» Work to be completed
In the material below, find every line with "agent" and pull it out.

-- Records provided follows --

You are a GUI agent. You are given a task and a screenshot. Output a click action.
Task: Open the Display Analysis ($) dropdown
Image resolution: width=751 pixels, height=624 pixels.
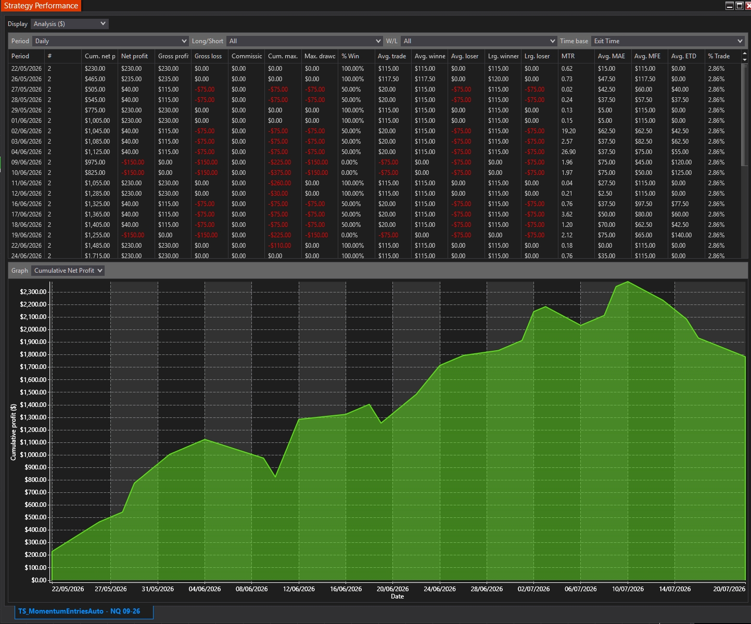pos(70,24)
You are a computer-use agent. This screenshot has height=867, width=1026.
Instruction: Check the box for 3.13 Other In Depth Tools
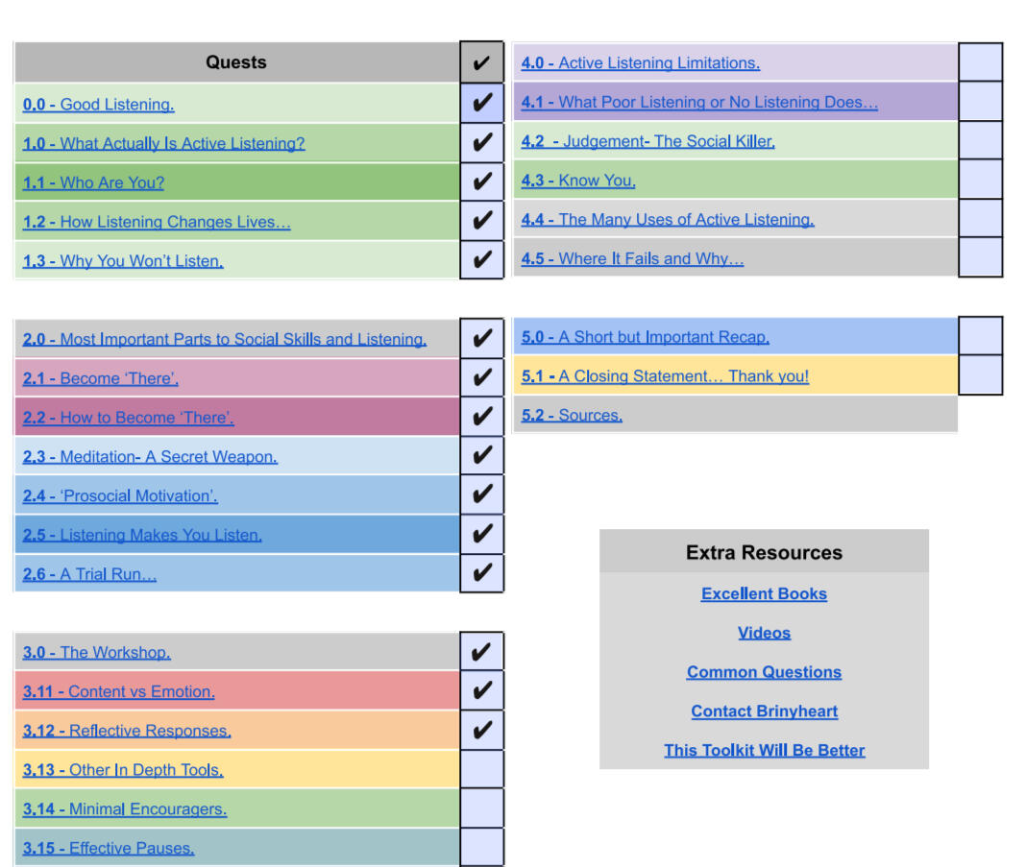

-- Records provided concluded --

» Task result
You are a GUI agent. You are given a task and a screenshot. Output a click action.
You are a computer-use agent. This screenshot has height=867, width=1026.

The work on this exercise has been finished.